For applications that handle large amounts of capital or highly sensitive information, secure software alone is not enough. Skilled attackers are known to breach developers’ machines, build infrastructure, and even entire software supply chains to target high-value targets like centralised exchanges or DeFi protocols. As of 2025, losses from such hacks range from millions to more than a billion US dollars. Our defenses must go deeper.

Trusted hardware is a powerful solution. Also known as secure enclaves or trusted execution environments (TEEs), they isolate computation and data to ensure confidentiality and integrity.

For some applications, secure hardware is a trust bottleneck. Users must either trust hardware manufacturers and operators, or mananage their own private keys. Many end-users of TEE-based applications understand and accept these risks, and are happy with the tradeoffs. This post, however, proposes use cases where secure hardware can strictly improve security without introducing new trust bottlenecks: multisignature wallets and transaction simulation.

Use case #1: Multisignature wallets

User interfaces are common single points of failure in otherwise secure multisignature (multisig) wallet systems. Although they require multiple signers to approve transactions, signers often use the same user interface (UI). If this UI is compromised, signers may inadvertently sign a malicious transaction that moves funds to unauthorised parties.
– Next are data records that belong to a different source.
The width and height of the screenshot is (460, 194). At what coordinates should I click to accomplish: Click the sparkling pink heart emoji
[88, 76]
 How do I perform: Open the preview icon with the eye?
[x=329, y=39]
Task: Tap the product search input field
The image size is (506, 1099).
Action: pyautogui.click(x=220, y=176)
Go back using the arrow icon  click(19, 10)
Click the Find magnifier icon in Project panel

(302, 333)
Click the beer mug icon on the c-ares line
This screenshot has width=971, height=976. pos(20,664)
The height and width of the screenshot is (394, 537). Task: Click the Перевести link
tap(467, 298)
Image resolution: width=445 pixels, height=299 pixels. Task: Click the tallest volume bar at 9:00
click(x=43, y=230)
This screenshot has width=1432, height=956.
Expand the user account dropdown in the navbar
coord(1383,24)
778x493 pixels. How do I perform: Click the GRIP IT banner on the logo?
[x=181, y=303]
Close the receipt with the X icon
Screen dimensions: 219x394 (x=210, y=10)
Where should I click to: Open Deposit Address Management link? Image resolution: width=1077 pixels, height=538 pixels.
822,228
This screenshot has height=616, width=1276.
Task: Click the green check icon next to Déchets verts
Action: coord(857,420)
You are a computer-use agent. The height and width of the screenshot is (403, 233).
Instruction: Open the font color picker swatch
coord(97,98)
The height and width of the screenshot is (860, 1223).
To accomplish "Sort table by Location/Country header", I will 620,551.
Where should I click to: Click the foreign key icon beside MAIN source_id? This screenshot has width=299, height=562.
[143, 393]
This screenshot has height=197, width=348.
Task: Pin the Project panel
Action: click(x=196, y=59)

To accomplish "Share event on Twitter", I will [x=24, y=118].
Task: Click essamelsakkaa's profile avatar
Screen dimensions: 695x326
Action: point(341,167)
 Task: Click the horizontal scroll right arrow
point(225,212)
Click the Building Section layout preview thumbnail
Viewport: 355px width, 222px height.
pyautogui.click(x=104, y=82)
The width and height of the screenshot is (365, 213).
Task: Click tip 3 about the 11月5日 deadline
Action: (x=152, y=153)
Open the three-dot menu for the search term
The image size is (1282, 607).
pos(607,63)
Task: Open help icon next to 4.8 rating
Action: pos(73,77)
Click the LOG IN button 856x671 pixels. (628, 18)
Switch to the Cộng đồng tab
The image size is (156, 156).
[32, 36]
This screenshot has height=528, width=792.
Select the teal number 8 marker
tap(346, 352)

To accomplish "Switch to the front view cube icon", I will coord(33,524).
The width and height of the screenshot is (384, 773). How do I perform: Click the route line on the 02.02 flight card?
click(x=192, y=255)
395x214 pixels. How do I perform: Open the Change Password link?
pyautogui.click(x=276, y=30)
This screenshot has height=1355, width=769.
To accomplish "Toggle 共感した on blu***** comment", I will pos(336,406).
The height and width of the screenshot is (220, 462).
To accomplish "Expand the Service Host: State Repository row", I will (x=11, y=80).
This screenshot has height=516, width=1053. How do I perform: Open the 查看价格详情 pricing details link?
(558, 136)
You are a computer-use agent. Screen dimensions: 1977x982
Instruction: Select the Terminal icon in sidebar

In a February 2025 hack, USD$1.5 billion worth of funds were stolen from a centralised exchange’s multisig, even though multiple signers had approved the transaction, and the on-chain contract was secure. The attacker had compromised the multisig’s official UI, and one or more signers from the victim organisation did not check the calldata on their hardware wallets before approving the transaction. Rather, the hacked UI reported a standard internal transaction.

The affected multisig product had a strong reputation for security, so this hack surprised the industry. The attackers were extremely sophisticated. They had compromised a developer’s machine with code that specifically targeted the victim. While unfortunate, we can learn from this incident. Specifically, multisigs can be redesigned to include trusted hardware signers that monitor for suspicious transactions and cancel them if needed.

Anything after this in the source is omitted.